China alerta para retaliação com a entrada em vigor das tarifas americanas sobre o fentanil
Srinibas Rout
04 de mar. de 2025, 01:26 AM
  • A Casa Branca acusou a China de não conter o fornecimento de produtos químicos usados na produção de fentanil.
  • 'Tais medidas não resolverão as preocupações dos EUA, mas prejudicarão a cooperação econômica entre China e EUA.'
  • De acordo com o Global Times, a China está preparando contramedidas direcionadas a produtos agrícolas dos EUA.

A China prometeu responder às novas tarifas de importação dos EUA, que entrarão em vigor em 4 de março, aumentando as tensões comerciais entre as duas maiores economias do mundo.

O Ministério do Comércio chinês condenou a última rodada de tarifas impostas pela administração Trump, chamando-as de tentativa de "transferir a culpa" e "intimidar" Pequim em relação a questões relacionadas ao fentanil.

A nova tarifa de 10%, que eleva os impostos cumulativos sobre certos produtos chineses para 20%, foi anunciada pelo presidente dos EUA, Donald Trump, na semana passada.

A Casa Branca acusou a China de não conter o fornecimento de produtos químicos usados na produção de fentanil, uma alegação que Pequim negou repetidamente.

De acordo com o Global Times, jornal estatal chinês, a China está preparando contramedidas direcionadas a produtos agrícolas e alimentícios dos EUA.

De acordo com estimativas de Ting Lu, economista-chefe para a China do Nomura, citadas pela CNBC, a taxa média efetiva de tarifas dos EUA sobre importações chinesas deve subir para 33%, acima dos aproximadamente 13% antes do início do atual mandato do presidente Donald Trump em janeiro.

Produtos agrícolas, particularmente soja, representaram a maior parte das exportações dos EUA para a China, correspondendo a 1,2% do total das exportações de bens dos EUA, ou US$ 22,3 bilhões, em 2023, de acordo com uma análise da Allianz Research.

Petróleo e gás vieram em seguida, representando 1% das exportações, com US$ 19,3 bilhões, enquanto os produtos farmacêuticos ficaram em terceiro lugar, com 0,8%, totalizando US$ 15,6 bilhões.

O relatório sugere que Pequim poderia impor restrições tarifárias e não tarifárias em retaliação.

A publicação, afiliada ao Diário do Povo do Partido Comunista, já havia noticiado anteriormente a resposta da China às tarifas da União Europeia sobre veículos elétricos chineses.

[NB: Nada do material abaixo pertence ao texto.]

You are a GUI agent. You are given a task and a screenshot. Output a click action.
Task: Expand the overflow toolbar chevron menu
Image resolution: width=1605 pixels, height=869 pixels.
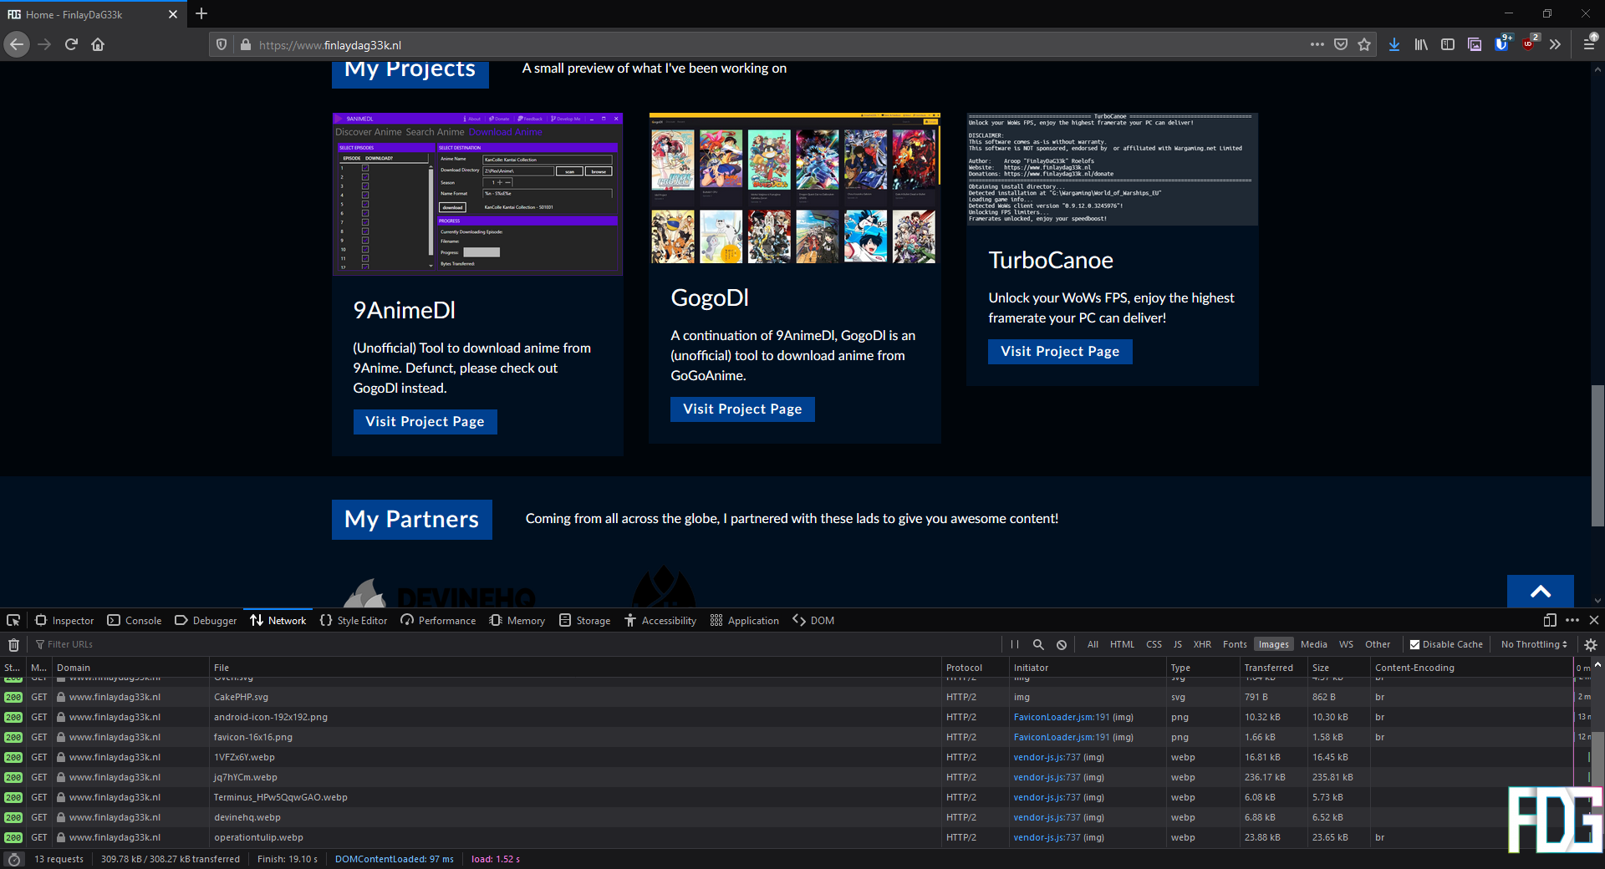coord(1555,45)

Em comunicado oficial, o Ministério do Comércio da China criticou os EUA por violarem as regras da Organização Mundial do Comércio (OMC) e por interromperem o comércio global.

"Tais medidas não resolverão as preocupações dos EUA, mas prejudicarão a cooperação econômica China-EUA e a estabilidade do comércio internacional", afirmou o ministério.

A China instou Washington a retirar o que chama de medidas tarifárias "irrazoáveis e infundadas", alertando que a escalada poderia ter consequências mais amplas para as relações comerciais globais.